STRAIGHT OUTTA COMPTON
Casting directors work on multiple films over the course of the year, and Thomas won her first Artios Award for her work on another of this season’s awards contenders: Straight Outta Compton, which she joined in the middle of casting. Director F. Gary Gray had originally intended to fill the N.W.A biopic with non-actors, like Beasts of the Southern Wild, and brought on that movie’s casting director, Cindy Tolan, to help him find “real people.” An open casting call in Compton brought in 1,500 people, all very real, but that plan soon proved untenable; the three lead roles were too much for nonprofessionals. “We realized through the process that you need trained actors with skill and technique,” Tolan says. “Guys who can carry a Hollywood film.” Still, keeping that sense of authenticity was paramount: “This is an audience you cannot play around with. They can tell when something’s not real,” she says.

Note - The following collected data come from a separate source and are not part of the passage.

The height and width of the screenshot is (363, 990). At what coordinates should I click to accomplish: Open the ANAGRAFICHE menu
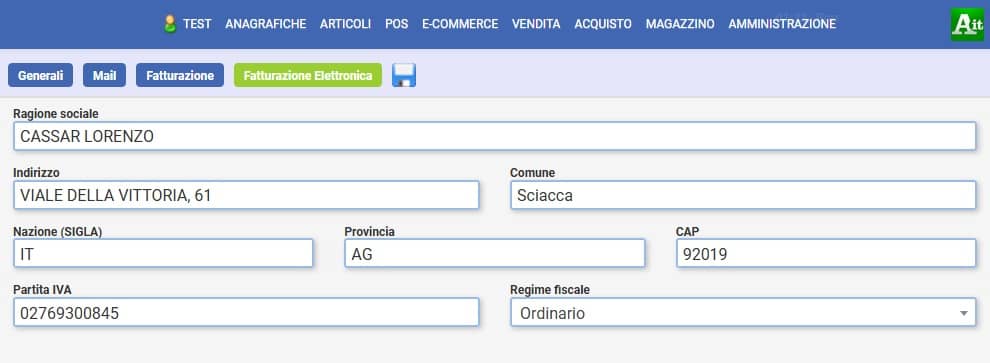pyautogui.click(x=266, y=24)
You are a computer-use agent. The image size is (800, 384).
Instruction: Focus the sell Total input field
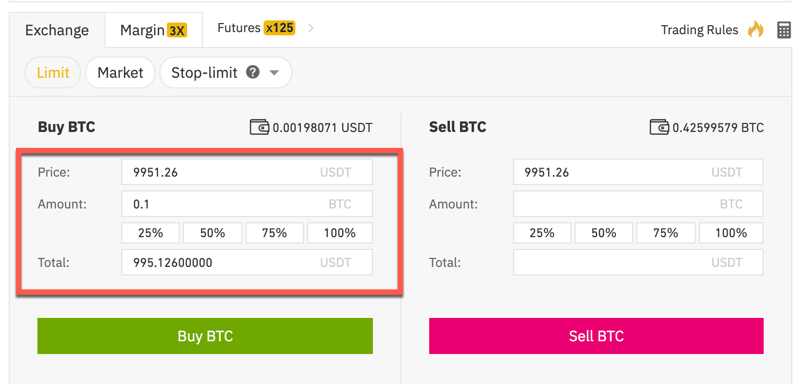tap(638, 263)
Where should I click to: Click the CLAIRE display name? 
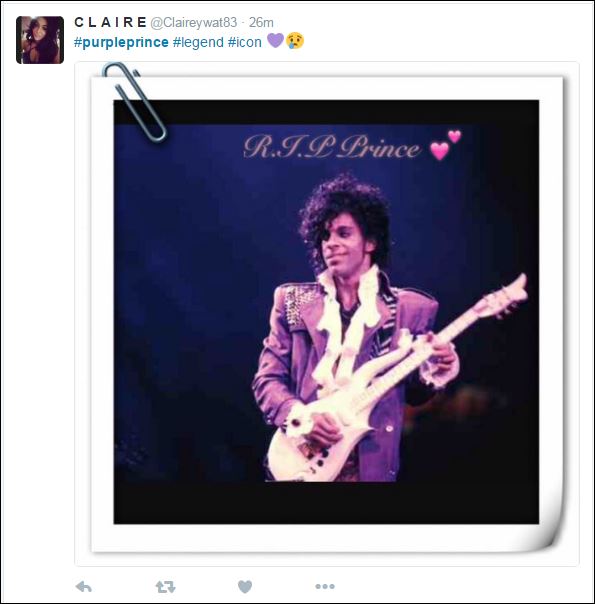coord(110,22)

Both Tolan and Gray expected Eazy-E, the film’s doomed hero, to be the hardest role to cast, but they struck gold early. “Jason Mitchell had been acting for a couple of years, but he was not making a living as an actor,” Tolan recalls. “He was a line cook in New Orleans.” Mitchell sent a tape in, then performed the scene where Eazy-E discovers he has AIDS over Skype. When it was over, Gray told his casting director, “This is my guy.” No one else was even invited to screen-test.
The role of Ice Cube was harder to fill. “He’s quite a personality,” says Tolan. “He’s very gifted and very shrewd, but also of the street. That’s a very charismatic thing to possess.” And rare, too — none of the initial candidates could quite pass the test. Finally, the real Ice Cube, who was producing the film, cut the Gordian knot with a suggestion: Why not have his son try out? After all, O’Shea Jackson Jr. looked remarkably like his dad, and he had 20 years of firsthand experience absorbing the character. Everyone involved knew what this looked like, but the casting directors are keen to dispute the slightest hint of nepotism. “Gary put him through his paces,” Tolan says. “He was so nervous about what it would seem like if Shea Jackson wasn’t up to it.”

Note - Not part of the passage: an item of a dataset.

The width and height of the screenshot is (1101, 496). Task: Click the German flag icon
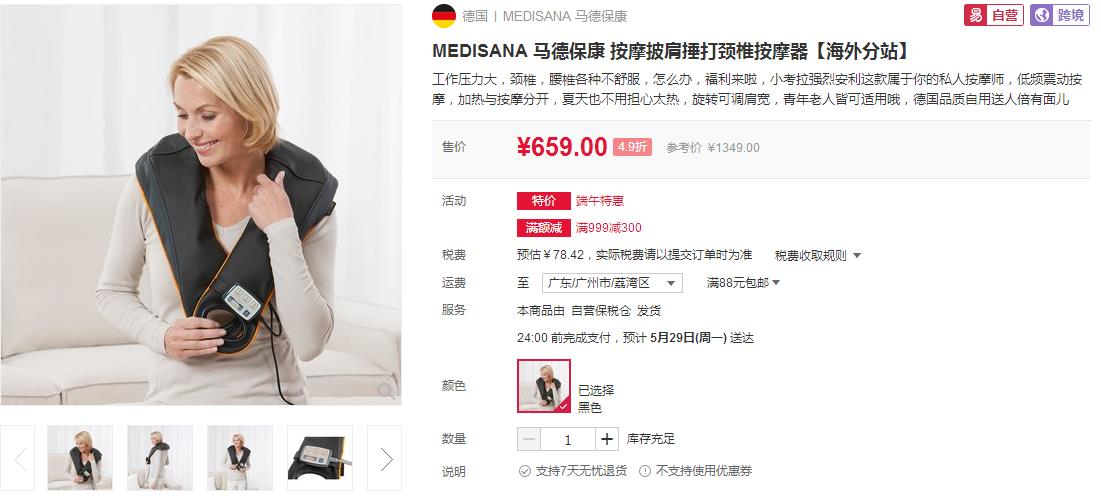coord(444,15)
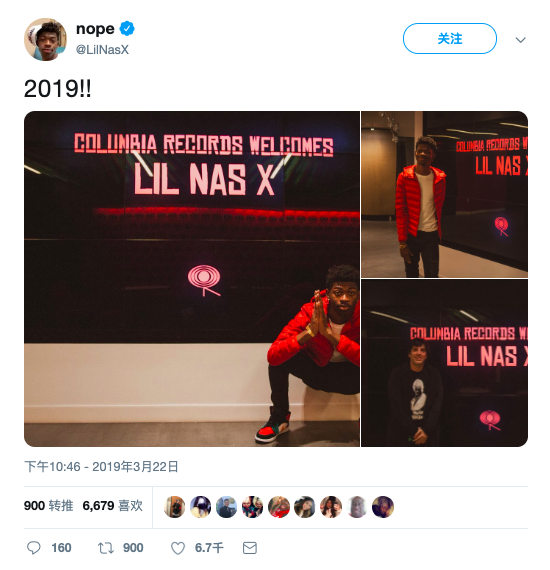Expand the tweet options chevron

[x=521, y=40]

“There was a certain kind of faith, because he’s not necessarily a trained actor,” adds Thomas, who came aboard as a second eye shortly before screen tests. “But we thought we should take the chance, and Shea stepped up. He stepped up in the auditions, he stepped up in the screen test, and he stepped up in the movie.”
The way the casting directors tell it, those screen tests were the moment the film came together. Hopefuls were chosen for their emotional authenticity first, their resemblance to the real-life people second, and their musical ability a distant third. Getting the actors in the studio seemed to seal it. “You had the guys rapping and singing, and everyone got so excited,” Tolan says. “As soon as they were able to sing, that’s when people were able to see it as a real movie.”
With the addition of theater actor Corey Hawkins as Dr. Dre, Compton had three young actors in place as the leads. To fill out the smaller roles and background, the casting directors then returned to the hundreds of locals who had come up through an open casting call. “We were still able to make it a real-life film, with these three guys holding the center,” Tolan says. “It became a mosaic.”